Thursday, February 02, 2012
What happens if the Gilberdyke Tip operators walk away from the site?
In view of the Environment Agency issuing the enforcement notice against the Gilberdyke Tip owners City Plant Ltd. it raises the question as to what happens if the Directors decide in view of the action, to fold the company or walk away from the site?
This has concerned me for a while and is something I have raised on a number of occasions after the scenario was first mentioned by residents. After some investigation, answers from City Plant Ltd. and input from the Environment Agency (EA), it would seem that if the City Plant Ltd. Directors were to walk away from the site or folded the company for whatever reason, there is financial provision of up to £1.2 million for the tip to be capped off, restored and maintained as required - but is it adequate, and if not is there an asset value to the tip?
The basis of the provision is found in the Environmental Permitting (England and Wales) Regulations 2007 [SI 2007 3538] with reference to Waste Management licensing and pollution prevention and control regimes from 6th April 2008.
The owner or applicant for an Environmental Permit (EP) must be able to provide adequate financial provision to meet the obligations of the permit. Some of these sites can include landfill with aftercare costs for a period of up to sixty years after closure.
Part of the solution can include a security bond, which provides an indemnity for the amount specified by the EA as 'financial provision'. The bond is not required if the client has sufficient 'upfront' funds. In the case of the Gilberdyke Landfill site approximately £650,000 is invested in a FillSecure bond, which has the potential to generate income to cover costs of approximately £1.2million. The FillSecure solution has been approved by the Environment Agency for ‘general application, and consists of a funding arrangement suitable for the cost effective management of financial provisions as required under EP permits to satisfy the long-term aftercare requirement, as well as operational and restoration costs’.

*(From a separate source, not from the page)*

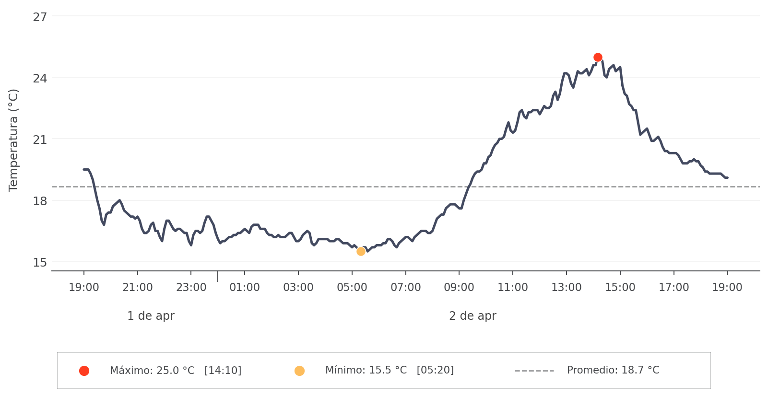768x397 pixels.
Task: Click the 21 value on the temperature axis
Action: pos(40,140)
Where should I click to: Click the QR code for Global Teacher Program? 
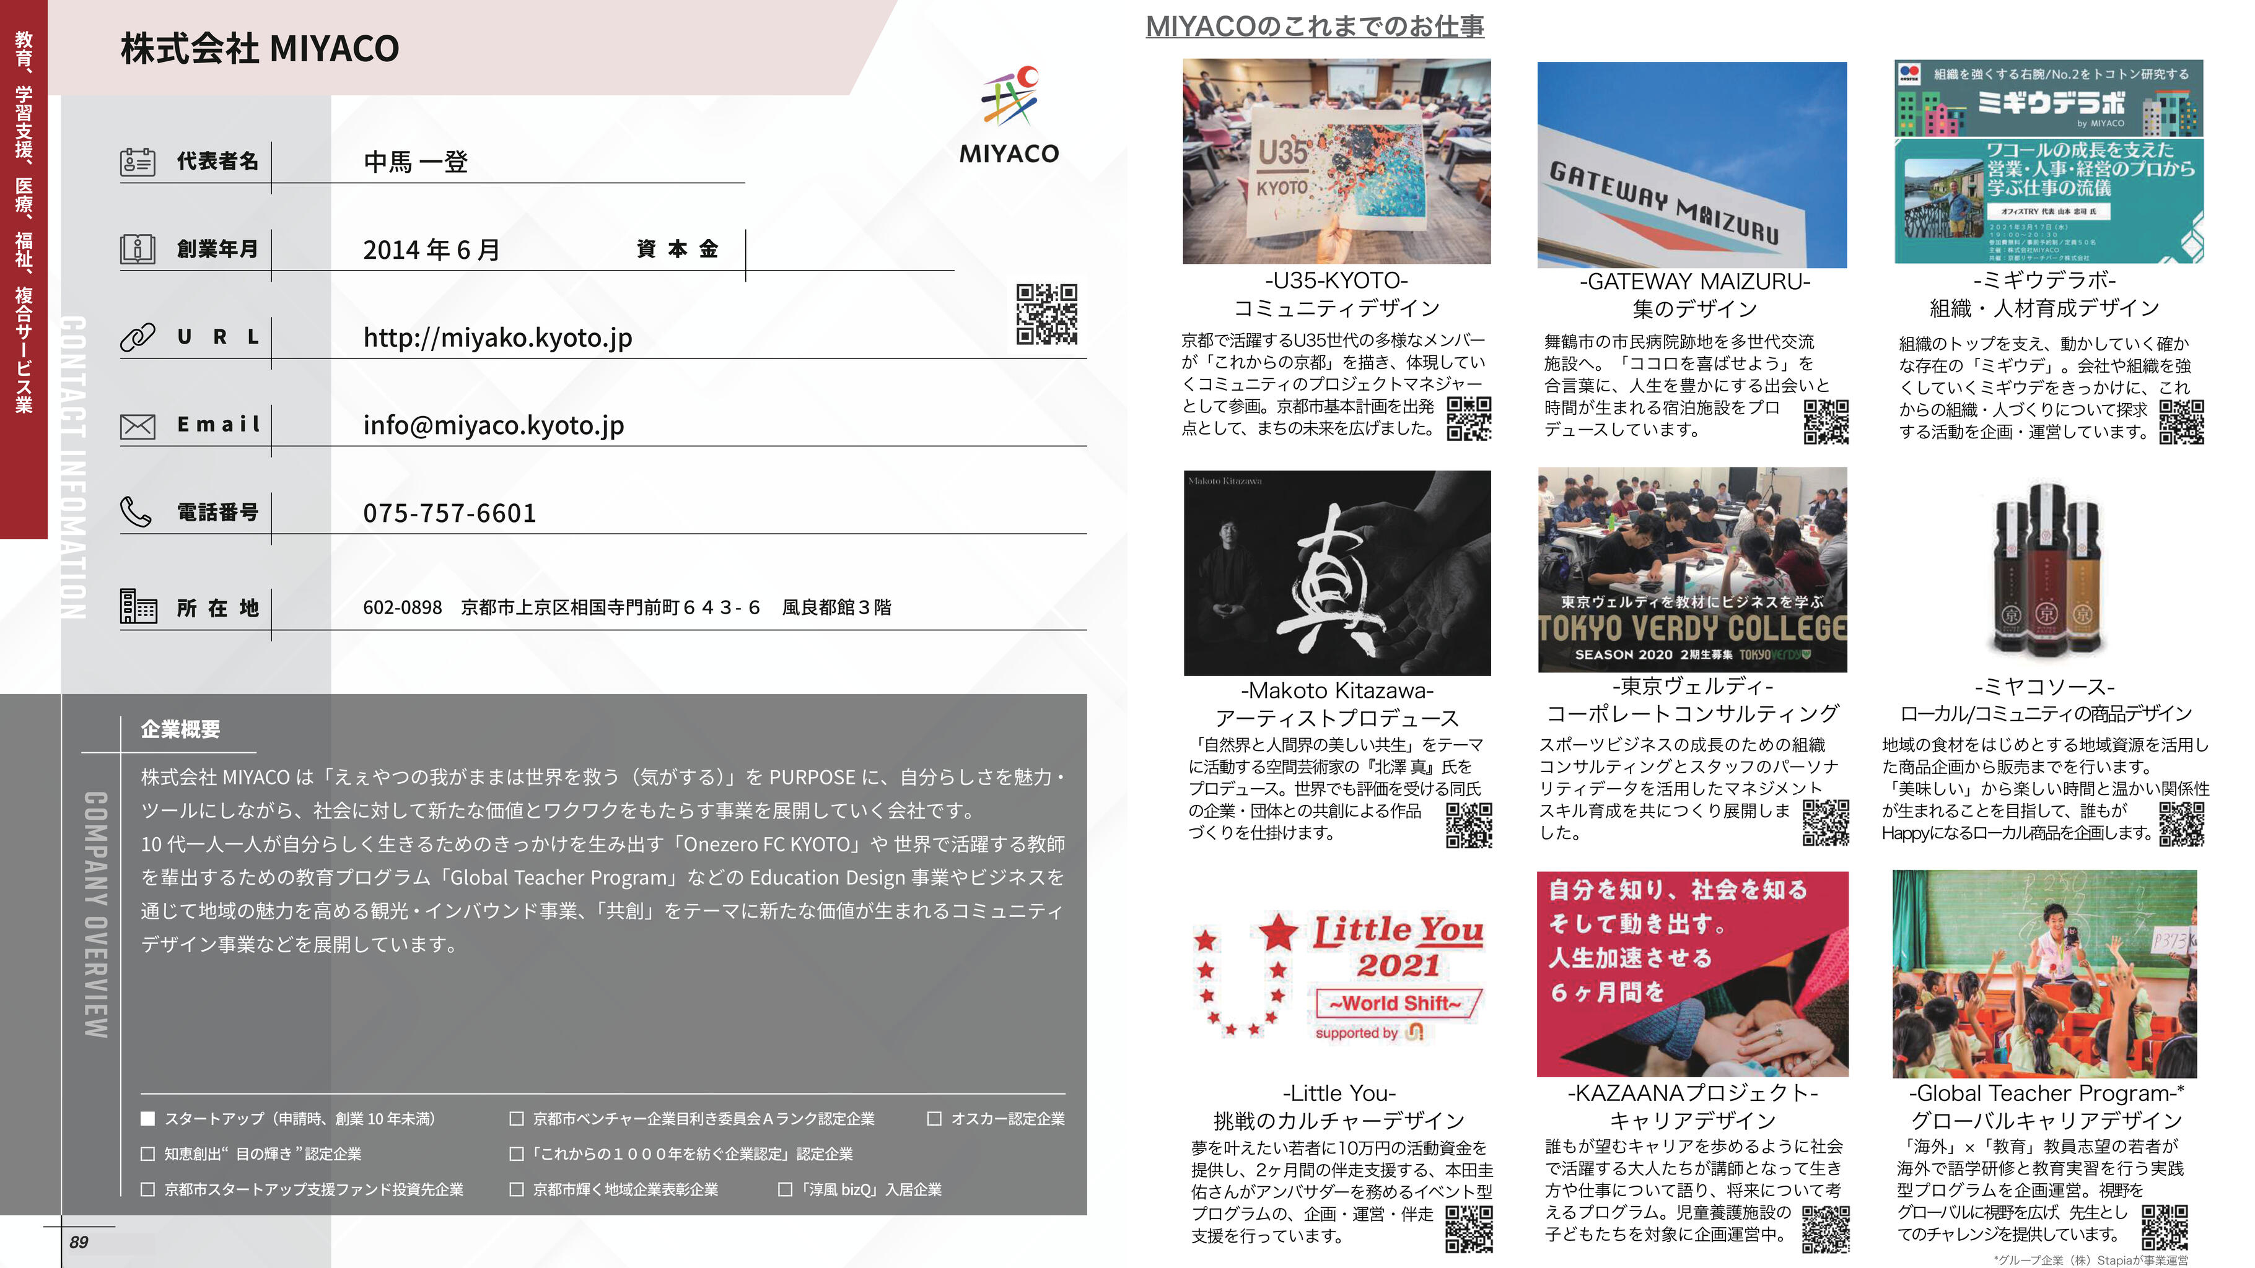coord(2164,1228)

It is my understanding that unless this ‘financial provision’ had been put in place December’s transfer of the Environmental Permit from the previous owner to City Plant Ltd would not have taken place or been ratified by the Environment Agency. It has been confirmed that the Agency took the opportunity to revise the ‘financial provision’ to regularise the costs and to ensure that due to the changes in the site infrastructure and environmental requirements/guidance, any after care costs would be covered.
I am confident that in the event something does happen with City Plant Ltd, monies are available to the Environment Agency from this fund for the tip to be capped off, restored and maintained BUT is this amount of ‘financial provision’ based on the conditions of the EA permit, and since the height of the tip is way over, and in breach of the approved height limits as detailed in the permit, therefore is this provision now adequate?
The tip itself may not have a physical asset value but the methane gas caught within and being constantly produced for a significant number of years to come certainly does have a value, especially if it can be used to power electric generators to produce clean renewable energy like we see at other landfill sites. It is therefore reassuring that not only is there a significant bond in place, there appears to be a very saleable asset which should ensure the tips long term future care and maintenance.